▸ Task objective:
Could the data below be copied out in full, word for word?

▸ Data shown:
——————

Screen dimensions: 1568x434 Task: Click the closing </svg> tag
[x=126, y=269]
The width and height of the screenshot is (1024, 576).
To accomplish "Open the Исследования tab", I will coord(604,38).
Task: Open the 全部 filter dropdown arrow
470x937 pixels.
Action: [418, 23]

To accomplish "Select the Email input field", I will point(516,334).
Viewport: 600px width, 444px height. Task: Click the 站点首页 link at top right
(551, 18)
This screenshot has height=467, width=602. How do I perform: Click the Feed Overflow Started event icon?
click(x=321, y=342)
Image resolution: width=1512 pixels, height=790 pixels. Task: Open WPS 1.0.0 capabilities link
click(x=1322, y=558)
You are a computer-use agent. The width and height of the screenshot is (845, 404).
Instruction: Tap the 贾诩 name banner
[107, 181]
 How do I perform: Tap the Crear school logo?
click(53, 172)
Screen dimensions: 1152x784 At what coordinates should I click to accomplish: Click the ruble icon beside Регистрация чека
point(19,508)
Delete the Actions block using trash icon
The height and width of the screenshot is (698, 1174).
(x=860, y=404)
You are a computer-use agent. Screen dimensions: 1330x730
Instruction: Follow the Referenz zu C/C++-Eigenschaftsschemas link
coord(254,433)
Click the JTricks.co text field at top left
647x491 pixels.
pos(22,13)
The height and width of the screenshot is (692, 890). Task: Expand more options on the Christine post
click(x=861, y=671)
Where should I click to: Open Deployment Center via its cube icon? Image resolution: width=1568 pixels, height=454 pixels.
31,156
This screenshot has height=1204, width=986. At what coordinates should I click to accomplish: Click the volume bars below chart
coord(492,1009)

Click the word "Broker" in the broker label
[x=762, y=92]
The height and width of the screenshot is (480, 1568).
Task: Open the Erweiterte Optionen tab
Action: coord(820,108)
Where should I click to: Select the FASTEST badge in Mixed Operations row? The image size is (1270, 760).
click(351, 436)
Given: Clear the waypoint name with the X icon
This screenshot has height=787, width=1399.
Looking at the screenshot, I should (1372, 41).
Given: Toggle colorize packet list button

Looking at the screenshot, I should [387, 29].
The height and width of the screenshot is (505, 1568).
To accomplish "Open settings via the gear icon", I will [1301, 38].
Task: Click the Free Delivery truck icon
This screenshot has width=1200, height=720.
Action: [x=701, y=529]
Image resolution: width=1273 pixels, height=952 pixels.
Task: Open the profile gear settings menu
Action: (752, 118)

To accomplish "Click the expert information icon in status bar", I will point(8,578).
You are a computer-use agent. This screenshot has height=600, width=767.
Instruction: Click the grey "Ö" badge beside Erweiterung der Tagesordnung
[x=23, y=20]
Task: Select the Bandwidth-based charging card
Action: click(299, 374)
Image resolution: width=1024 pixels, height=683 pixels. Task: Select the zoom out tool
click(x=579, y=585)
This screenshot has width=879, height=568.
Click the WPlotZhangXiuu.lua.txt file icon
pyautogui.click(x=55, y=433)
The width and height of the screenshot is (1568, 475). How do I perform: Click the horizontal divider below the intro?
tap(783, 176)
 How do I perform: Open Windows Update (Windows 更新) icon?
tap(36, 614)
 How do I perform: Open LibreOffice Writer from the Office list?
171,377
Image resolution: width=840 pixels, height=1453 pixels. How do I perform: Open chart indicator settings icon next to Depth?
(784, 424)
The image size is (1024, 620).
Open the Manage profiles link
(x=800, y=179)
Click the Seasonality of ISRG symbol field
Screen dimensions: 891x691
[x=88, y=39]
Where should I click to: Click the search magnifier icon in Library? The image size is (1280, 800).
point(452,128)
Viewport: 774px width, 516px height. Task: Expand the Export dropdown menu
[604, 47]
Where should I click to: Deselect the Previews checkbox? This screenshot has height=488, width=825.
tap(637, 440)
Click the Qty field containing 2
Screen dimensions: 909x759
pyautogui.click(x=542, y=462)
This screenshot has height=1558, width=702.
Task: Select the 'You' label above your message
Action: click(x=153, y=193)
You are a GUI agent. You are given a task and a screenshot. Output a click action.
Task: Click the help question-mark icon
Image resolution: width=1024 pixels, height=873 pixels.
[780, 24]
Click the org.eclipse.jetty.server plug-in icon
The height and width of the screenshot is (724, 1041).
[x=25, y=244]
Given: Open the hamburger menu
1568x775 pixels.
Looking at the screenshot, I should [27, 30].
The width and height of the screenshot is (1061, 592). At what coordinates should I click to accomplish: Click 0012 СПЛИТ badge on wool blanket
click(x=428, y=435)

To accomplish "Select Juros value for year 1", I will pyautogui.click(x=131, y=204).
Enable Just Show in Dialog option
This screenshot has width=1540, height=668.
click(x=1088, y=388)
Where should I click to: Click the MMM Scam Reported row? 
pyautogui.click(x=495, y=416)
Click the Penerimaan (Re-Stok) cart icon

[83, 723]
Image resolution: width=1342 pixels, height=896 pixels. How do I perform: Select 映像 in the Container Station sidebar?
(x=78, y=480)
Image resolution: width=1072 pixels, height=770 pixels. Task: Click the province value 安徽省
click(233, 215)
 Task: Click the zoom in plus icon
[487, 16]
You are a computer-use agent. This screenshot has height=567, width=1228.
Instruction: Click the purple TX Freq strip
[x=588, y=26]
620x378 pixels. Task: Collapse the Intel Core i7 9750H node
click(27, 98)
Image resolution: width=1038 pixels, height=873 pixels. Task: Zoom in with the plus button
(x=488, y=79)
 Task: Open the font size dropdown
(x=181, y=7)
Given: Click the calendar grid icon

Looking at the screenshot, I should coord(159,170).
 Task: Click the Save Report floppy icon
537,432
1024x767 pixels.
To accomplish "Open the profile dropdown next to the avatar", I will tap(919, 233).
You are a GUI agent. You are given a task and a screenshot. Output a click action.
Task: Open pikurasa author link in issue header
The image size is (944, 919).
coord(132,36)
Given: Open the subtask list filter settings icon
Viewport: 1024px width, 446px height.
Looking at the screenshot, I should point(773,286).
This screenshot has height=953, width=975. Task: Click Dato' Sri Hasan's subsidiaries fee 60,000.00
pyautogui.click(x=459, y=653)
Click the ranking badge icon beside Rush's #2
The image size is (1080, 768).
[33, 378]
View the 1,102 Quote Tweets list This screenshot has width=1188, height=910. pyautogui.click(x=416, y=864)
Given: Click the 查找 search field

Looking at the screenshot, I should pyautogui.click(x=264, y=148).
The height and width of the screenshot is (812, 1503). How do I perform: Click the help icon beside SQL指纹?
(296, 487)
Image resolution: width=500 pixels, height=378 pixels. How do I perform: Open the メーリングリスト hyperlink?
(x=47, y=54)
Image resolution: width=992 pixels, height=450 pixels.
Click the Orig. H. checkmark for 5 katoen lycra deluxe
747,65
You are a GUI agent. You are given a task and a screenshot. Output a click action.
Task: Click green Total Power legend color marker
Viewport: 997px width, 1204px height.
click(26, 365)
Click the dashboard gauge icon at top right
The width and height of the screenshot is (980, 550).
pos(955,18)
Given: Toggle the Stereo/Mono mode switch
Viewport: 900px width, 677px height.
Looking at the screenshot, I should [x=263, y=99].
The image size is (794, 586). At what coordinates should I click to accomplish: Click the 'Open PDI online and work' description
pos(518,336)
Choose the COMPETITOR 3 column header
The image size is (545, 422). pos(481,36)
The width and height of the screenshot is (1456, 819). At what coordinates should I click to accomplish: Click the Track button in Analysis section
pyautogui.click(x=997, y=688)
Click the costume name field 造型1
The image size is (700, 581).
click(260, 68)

——————

▸ Answer area:
Screen dimensions: 1568x434 Task: Click the closing </svg> tag
[x=126, y=269]
The width and height of the screenshot is (1024, 576).
To accomplish "Open the Исследования tab", I will coord(604,38).
Task: Open the 全部 filter dropdown arrow
470x937 pixels.
Action: [418, 23]

To accomplish "Select the Email input field", I will point(516,334).
Viewport: 600px width, 444px height. Task: Click the 站点首页 link at top right
(551, 18)
This screenshot has height=467, width=602. How do I perform: Click the Feed Overflow Started event icon?
click(x=321, y=342)
Image resolution: width=1512 pixels, height=790 pixels. Task: Open WPS 1.0.0 capabilities link
click(x=1322, y=558)
You are a computer-use agent. The width and height of the screenshot is (845, 404).
Instruction: Tap the 贾诩 name banner
[107, 181]
 How do I perform: Tap the Crear school logo?
click(53, 172)
Screen dimensions: 1152x784 At what coordinates should I click to accomplish: Click the ruble icon beside Регистрация чека
point(19,508)
Delete the Actions block using trash icon
The height and width of the screenshot is (698, 1174).
(x=860, y=404)
You are a computer-use agent. Screen dimensions: 1330x730
Instruction: Follow the Referenz zu C/C++-Eigenschaftsschemas link
coord(254,433)
Click the JTricks.co text field at top left
647x491 pixels.
pos(22,13)
The height and width of the screenshot is (692, 890). Task: Expand more options on the Christine post
click(x=861, y=671)
Where should I click to: Open Deployment Center via its cube icon? Image resolution: width=1568 pixels, height=454 pixels.
31,156
This screenshot has height=1204, width=986. At what coordinates should I click to accomplish: Click the volume bars below chart
coord(492,1009)

Click the word "Broker" in the broker label
[x=762, y=92]
The height and width of the screenshot is (480, 1568).
Task: Open the Erweiterte Optionen tab
Action: coord(820,108)
Where should I click to: Select the FASTEST badge in Mixed Operations row? The image size is (1270, 760).
click(351, 436)
Given: Clear the waypoint name with the X icon
This screenshot has height=787, width=1399.
Looking at the screenshot, I should (1372, 41).
Given: Toggle colorize packet list button

Looking at the screenshot, I should [387, 29].
The height and width of the screenshot is (505, 1568).
To accomplish "Open settings via the gear icon", I will [1301, 38].
Task: Click the Free Delivery truck icon
This screenshot has width=1200, height=720.
Action: [x=701, y=529]
Image resolution: width=1273 pixels, height=952 pixels.
Task: Open the profile gear settings menu
Action: (752, 118)

To accomplish "Click the expert information icon in status bar", I will point(8,578).
You are a computer-use agent. This screenshot has height=600, width=767.
Instruction: Click the grey "Ö" badge beside Erweiterung der Tagesordnung
[x=23, y=20]
Task: Select the Bandwidth-based charging card
Action: click(299, 374)
Image resolution: width=1024 pixels, height=683 pixels. Task: Select the zoom out tool
click(x=579, y=585)
This screenshot has width=879, height=568.
Click the WPlotZhangXiuu.lua.txt file icon
pyautogui.click(x=55, y=433)
The width and height of the screenshot is (1568, 475). How do I perform: Click the horizontal divider below the intro?
tap(783, 176)
 How do I perform: Open Windows Update (Windows 更新) icon?
tap(36, 614)
 How do I perform: Open LibreOffice Writer from the Office list?
171,377
Image resolution: width=840 pixels, height=1453 pixels. How do I perform: Open chart indicator settings icon next to Depth?
(784, 424)
The image size is (1024, 620).
Open the Manage profiles link
(x=800, y=179)
Click the Seasonality of ISRG symbol field
Screen dimensions: 891x691
[x=88, y=39]
Where should I click to: Click the search magnifier icon in Library? The image size is (1280, 800).
point(452,128)
Viewport: 774px width, 516px height. Task: Expand the Export dropdown menu
[604, 47]
Where should I click to: Deselect the Previews checkbox? This screenshot has height=488, width=825.
tap(637, 440)
Click the Qty field containing 2
Screen dimensions: 909x759
pyautogui.click(x=542, y=462)
This screenshot has height=1558, width=702.
Task: Select the 'You' label above your message
Action: click(x=153, y=193)
You are a GUI agent. You are given a task and a screenshot. Output a click action.
Task: Click the help question-mark icon
Image resolution: width=1024 pixels, height=873 pixels.
[780, 24]
Click the org.eclipse.jetty.server plug-in icon
The height and width of the screenshot is (724, 1041).
[x=25, y=244]
Given: Open the hamburger menu
1568x775 pixels.
Looking at the screenshot, I should [27, 30].
The width and height of the screenshot is (1061, 592). At what coordinates should I click to accomplish: Click 0012 СПЛИТ badge on wool blanket
click(x=428, y=435)

To accomplish "Select Juros value for year 1", I will pyautogui.click(x=131, y=204).
Enable Just Show in Dialog option
This screenshot has width=1540, height=668.
click(x=1088, y=388)
Where should I click to: Click the MMM Scam Reported row? 
pyautogui.click(x=495, y=416)
Click the Penerimaan (Re-Stok) cart icon

[83, 723]
Image resolution: width=1342 pixels, height=896 pixels. How do I perform: Select 映像 in the Container Station sidebar?
(x=78, y=480)
Image resolution: width=1072 pixels, height=770 pixels. Task: Click the province value 安徽省
click(233, 215)
 Task: Click the zoom in plus icon
[487, 16]
You are a computer-use agent. This screenshot has height=567, width=1228.
Instruction: Click the purple TX Freq strip
[x=588, y=26]
620x378 pixels. Task: Collapse the Intel Core i7 9750H node
click(27, 98)
Image resolution: width=1038 pixels, height=873 pixels. Task: Zoom in with the plus button
(x=488, y=79)
 Task: Open the font size dropdown
(x=181, y=7)
Given: Click the calendar grid icon

Looking at the screenshot, I should coord(159,170).
 Task: Click the Save Report floppy icon
537,432
1024x767 pixels.
To accomplish "Open the profile dropdown next to the avatar", I will tap(919, 233).
You are a GUI agent. You are given a task and a screenshot. Output a click action.
Task: Open pikurasa author link in issue header
The image size is (944, 919).
coord(132,36)
Given: Open the subtask list filter settings icon
Viewport: 1024px width, 446px height.
Looking at the screenshot, I should point(773,286).
This screenshot has height=953, width=975. Task: Click Dato' Sri Hasan's subsidiaries fee 60,000.00
pyautogui.click(x=459, y=653)
Click the ranking badge icon beside Rush's #2
The image size is (1080, 768).
[33, 378]
View the 1,102 Quote Tweets list This screenshot has width=1188, height=910. pyautogui.click(x=416, y=864)
Given: Click the 查找 search field

Looking at the screenshot, I should pyautogui.click(x=264, y=148).
The height and width of the screenshot is (812, 1503). How do I perform: Click the help icon beside SQL指纹?
(296, 487)
Image resolution: width=500 pixels, height=378 pixels. How do I perform: Open the メーリングリスト hyperlink?
(x=47, y=54)
Image resolution: width=992 pixels, height=450 pixels.
Click the Orig. H. checkmark for 5 katoen lycra deluxe
747,65
You are a GUI agent. You are given a task and a screenshot. Output a click action.
Task: Click green Total Power legend color marker
Viewport: 997px width, 1204px height.
click(26, 365)
Click the dashboard gauge icon at top right
The width and height of the screenshot is (980, 550).
pos(955,18)
Given: Toggle the Stereo/Mono mode switch
Viewport: 900px width, 677px height.
Looking at the screenshot, I should [x=263, y=99].
The image size is (794, 586). At what coordinates should I click to accomplish: Click the 'Open PDI online and work' description
pos(518,336)
Choose the COMPETITOR 3 column header
The image size is (545, 422). pos(481,36)
The width and height of the screenshot is (1456, 819). At what coordinates should I click to accomplish: Click the Track button in Analysis section
pyautogui.click(x=997, y=688)
Click the costume name field 造型1
The image size is (700, 581).
click(260, 68)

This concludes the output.